Pro football players are lightning rods these days for the physical abuse they are allegedly inflicting upon others. The latest case in the media spotlight is that of Adrian Peterson who spanked his 4 year-old son with a switch…”a slender, flexible shoot, rod, or twig.”
There’s much to be said about generational, as well as cultural, differences when it comes to discipline.
Spanking was the norm when I was a child growing up in the 50s and 60s. For my mom, it was probably all she knew to do as a native islander whose culture was founded upon force and brutality. That she was a young widow with children to raise could not have helped.
The same could be said for others who grew up…the way they grew up. Among them, Adrian Peterson.
I can’t judge my mom, Peterson, or anyone else.
What I can share are the scars left behind after the bruises have healed. Among them, a sense of disapproval that never diminishes.
How does a child who lacks the experience gained over time, ever explain why it is she was beaten by the one person whose love signifies the entire world? From that child’s perspective, she is to blame, she is unlovable, she is less than perfect.
Going through life as that individual is like piecing together a patchwork quilt. Gathering together bits and pieces of self esteem becomes a goal in itself. One which overshadows every other. One which dictates every relationship. One which begins and ends one’s life.
The seemingly simple act of spanking a child can evolve into an airing of parental grievances, if not reigned in quickly. Watching my mom beat a sibling once, I feared for his life. It was as though she was giving him the full measure of all that had gone wrong with her own life. Her subsequent tears and apologies did nothing to deflect the violent image which has remained with me forever.

### Assigned task 1
In the essay on spanking, what did Adrian Peterson use to spank his 4-year-old son?
### Assigned task 2
According to the essay on spanking, why did the writer's mother probably turn to spanking? Answer in one to three sentences.
### Assigned task 3
Carry the essay on spanking forward from its final sentence.

### Information

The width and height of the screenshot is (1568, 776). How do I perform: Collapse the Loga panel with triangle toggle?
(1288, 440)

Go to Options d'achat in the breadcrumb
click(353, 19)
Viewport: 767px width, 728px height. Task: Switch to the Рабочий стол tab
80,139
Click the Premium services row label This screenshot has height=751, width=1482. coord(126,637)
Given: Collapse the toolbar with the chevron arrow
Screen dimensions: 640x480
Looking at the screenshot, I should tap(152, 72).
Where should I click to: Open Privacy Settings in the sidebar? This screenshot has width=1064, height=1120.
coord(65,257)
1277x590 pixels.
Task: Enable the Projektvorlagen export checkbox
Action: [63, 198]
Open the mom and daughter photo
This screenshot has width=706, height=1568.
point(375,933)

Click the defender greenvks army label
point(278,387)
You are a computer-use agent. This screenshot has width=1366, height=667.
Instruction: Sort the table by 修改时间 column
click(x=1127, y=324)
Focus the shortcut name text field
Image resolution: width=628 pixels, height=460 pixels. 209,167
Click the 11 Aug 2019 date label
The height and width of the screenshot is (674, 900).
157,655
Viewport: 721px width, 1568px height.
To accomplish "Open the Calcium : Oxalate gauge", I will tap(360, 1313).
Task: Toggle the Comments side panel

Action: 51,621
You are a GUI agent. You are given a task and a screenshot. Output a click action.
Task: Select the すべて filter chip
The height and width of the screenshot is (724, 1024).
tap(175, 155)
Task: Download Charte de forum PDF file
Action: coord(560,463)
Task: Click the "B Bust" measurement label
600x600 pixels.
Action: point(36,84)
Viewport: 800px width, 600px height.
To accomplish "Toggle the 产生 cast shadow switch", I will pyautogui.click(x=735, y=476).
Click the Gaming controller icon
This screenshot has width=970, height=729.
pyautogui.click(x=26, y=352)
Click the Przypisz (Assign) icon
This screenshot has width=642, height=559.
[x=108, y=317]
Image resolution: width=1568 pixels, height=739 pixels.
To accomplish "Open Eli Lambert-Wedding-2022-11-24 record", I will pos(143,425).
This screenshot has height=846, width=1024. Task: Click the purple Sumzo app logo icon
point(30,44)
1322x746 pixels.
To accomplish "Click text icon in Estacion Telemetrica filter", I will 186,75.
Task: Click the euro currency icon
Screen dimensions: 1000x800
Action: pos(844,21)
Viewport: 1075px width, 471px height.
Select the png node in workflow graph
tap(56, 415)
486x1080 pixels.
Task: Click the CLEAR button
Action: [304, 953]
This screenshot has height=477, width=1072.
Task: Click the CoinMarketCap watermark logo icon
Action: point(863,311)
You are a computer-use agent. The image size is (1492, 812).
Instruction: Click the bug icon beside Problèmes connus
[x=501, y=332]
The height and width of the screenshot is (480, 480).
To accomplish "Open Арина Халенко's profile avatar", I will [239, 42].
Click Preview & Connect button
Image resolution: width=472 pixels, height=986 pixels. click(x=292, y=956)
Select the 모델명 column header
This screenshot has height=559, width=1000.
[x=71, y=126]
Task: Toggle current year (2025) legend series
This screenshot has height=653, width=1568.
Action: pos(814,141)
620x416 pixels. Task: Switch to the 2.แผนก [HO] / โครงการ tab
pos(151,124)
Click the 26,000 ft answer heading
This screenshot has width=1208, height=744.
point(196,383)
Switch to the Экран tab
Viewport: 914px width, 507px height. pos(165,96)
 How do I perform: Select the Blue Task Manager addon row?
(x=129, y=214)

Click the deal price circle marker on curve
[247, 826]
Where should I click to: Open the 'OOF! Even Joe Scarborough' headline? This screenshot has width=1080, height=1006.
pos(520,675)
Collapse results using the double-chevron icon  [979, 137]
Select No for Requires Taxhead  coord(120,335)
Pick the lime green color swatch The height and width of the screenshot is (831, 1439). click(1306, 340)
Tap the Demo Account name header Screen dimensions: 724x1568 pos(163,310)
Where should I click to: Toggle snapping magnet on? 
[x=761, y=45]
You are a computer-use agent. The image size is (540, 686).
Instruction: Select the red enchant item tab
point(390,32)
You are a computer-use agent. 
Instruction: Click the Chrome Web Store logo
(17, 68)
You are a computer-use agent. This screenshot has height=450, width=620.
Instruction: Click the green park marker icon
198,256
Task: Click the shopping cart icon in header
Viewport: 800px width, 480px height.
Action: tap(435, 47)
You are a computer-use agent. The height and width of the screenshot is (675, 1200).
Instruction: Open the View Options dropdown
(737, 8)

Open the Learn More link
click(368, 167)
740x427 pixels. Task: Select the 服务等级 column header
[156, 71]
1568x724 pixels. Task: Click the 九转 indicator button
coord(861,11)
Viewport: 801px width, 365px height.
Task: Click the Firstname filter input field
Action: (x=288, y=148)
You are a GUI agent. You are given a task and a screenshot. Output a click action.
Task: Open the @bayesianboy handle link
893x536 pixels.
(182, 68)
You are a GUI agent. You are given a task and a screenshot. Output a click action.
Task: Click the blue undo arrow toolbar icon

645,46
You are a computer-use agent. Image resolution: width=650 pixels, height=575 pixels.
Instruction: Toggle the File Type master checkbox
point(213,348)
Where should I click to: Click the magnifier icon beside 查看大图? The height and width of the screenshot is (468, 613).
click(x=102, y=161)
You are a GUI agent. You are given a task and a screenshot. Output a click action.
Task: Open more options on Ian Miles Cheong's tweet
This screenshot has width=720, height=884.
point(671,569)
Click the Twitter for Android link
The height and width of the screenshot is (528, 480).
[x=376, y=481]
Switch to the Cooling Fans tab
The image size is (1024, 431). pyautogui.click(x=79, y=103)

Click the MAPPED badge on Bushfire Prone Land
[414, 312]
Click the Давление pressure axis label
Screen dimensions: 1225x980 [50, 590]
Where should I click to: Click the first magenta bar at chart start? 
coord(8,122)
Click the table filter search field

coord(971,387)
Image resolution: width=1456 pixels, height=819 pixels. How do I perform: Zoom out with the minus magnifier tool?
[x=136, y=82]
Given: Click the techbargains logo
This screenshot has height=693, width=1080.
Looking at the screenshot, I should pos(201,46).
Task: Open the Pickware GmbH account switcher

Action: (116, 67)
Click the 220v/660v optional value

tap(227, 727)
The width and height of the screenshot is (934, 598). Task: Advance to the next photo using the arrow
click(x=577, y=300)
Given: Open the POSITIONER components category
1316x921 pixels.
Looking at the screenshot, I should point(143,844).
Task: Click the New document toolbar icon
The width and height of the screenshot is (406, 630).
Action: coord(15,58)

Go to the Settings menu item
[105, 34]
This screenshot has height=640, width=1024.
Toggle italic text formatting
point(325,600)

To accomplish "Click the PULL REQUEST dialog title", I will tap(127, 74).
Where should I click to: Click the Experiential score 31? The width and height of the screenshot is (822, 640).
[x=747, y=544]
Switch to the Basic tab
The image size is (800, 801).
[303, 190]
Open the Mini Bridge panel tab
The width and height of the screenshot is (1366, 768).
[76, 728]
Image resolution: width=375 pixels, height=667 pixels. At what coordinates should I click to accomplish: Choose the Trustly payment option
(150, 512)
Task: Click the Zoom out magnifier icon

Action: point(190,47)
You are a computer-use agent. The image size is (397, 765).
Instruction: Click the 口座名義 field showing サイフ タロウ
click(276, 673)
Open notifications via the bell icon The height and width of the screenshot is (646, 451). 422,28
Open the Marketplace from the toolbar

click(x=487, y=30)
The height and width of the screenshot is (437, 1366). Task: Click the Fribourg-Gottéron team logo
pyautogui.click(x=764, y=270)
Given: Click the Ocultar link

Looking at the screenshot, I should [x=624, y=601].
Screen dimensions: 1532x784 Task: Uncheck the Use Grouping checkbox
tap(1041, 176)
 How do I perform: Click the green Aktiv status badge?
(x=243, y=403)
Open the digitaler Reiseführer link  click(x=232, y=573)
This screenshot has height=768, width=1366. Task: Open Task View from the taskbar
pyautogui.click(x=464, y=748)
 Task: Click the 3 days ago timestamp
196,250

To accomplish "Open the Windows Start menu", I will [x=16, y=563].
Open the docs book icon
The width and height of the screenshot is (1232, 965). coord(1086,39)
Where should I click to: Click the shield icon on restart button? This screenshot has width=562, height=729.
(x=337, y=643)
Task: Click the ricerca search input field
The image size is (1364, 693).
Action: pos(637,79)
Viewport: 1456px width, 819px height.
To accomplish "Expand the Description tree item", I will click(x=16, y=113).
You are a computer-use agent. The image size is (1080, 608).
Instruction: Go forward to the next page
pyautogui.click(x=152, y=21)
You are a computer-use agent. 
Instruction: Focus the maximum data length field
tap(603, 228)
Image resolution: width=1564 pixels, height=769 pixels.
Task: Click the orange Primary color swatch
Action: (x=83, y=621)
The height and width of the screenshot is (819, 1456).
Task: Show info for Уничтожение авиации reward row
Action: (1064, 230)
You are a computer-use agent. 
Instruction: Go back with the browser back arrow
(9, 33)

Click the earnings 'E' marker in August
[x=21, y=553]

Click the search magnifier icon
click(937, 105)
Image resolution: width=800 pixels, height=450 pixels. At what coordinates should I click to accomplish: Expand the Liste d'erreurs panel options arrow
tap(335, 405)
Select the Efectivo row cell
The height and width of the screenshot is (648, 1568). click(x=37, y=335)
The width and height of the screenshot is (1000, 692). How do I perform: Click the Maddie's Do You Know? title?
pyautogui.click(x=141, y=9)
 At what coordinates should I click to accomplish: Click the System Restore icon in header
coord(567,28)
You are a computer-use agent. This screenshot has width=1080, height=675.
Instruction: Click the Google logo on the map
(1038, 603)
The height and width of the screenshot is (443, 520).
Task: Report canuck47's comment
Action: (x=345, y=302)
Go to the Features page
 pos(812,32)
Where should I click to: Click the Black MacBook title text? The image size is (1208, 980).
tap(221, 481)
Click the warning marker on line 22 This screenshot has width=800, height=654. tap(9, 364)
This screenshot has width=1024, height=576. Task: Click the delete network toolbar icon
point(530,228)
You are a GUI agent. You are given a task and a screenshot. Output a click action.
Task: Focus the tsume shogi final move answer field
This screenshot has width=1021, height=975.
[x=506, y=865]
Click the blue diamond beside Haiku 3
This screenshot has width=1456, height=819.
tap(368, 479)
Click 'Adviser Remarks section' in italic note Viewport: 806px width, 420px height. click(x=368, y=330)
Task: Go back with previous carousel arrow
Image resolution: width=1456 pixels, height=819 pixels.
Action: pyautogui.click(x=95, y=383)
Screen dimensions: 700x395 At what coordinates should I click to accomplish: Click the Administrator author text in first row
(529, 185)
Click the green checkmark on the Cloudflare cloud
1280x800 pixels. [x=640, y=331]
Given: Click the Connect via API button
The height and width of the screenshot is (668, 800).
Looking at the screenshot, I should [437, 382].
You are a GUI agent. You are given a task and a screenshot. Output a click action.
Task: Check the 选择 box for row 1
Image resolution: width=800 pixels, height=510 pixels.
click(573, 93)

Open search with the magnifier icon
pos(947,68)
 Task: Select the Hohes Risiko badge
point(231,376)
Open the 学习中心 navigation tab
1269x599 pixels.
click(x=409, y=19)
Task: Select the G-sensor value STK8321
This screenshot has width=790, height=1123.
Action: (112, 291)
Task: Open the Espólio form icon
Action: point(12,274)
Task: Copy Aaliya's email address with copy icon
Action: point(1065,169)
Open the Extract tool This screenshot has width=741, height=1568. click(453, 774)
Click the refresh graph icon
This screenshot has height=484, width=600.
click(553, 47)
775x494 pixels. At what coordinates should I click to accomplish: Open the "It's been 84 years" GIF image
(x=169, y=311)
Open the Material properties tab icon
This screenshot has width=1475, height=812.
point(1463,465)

### Answer 1
He used a switch, "a slender, flexible shoot, rod, or twig."

### Answer 2
As a native islander whose culture was founded upon force and brutality, spanking was probably all she knew to do. Being a young widow with children to raise could not have helped.

### Answer 3
I swore never to spank my own child knowing what I did…
…that it could become more about me than her…
Hugmamma, Time outs punished my son more than anything else could have. Most of the time he tried hard to please and punishment wasn’t necessary. I always tried to find the reason why they misbehaved and talk to them about it. We were blessed in that our kids were good most of the time. Corporal punishment loses it’s effect when they get older and shouldn’t be depended on. It can leave hard feelings. 🙂 —Susan
Like your son, our daughter has always strived to do as we ask…even when we haven’t asked. This was probably owing as much to her genetic makeup, as it was to our attempts to always be reasonable. Whatever the case, parenting for us has been a pretty low-key journey. Not sure if that would have been the case were we to have had another child. And as far as hard feelings, parents never contemplate what children are thinking as they are being spanked. It’s a one-sided proposition…in favor of the one delivering the punishment. The lesson transferred is one of hate…for the deed…and oftentimes, the executor of the deed.
quite right, I believe. Often the parent’s anger is what the child is bearing the brunt of. I am also from the generation where getting hit with a belt or a wooden spoon was accepted.
Anger is not easily managed, no matter how hard we try. Better to isolate oneself until the mood passes…
Well said. Yes, parenting seems to change with generations. I’m in awe how my kids manage discipline– there’s no yelling, lots of time outs and negotiations and no hitting. I can’t say I was perfect but think I did better than my parents.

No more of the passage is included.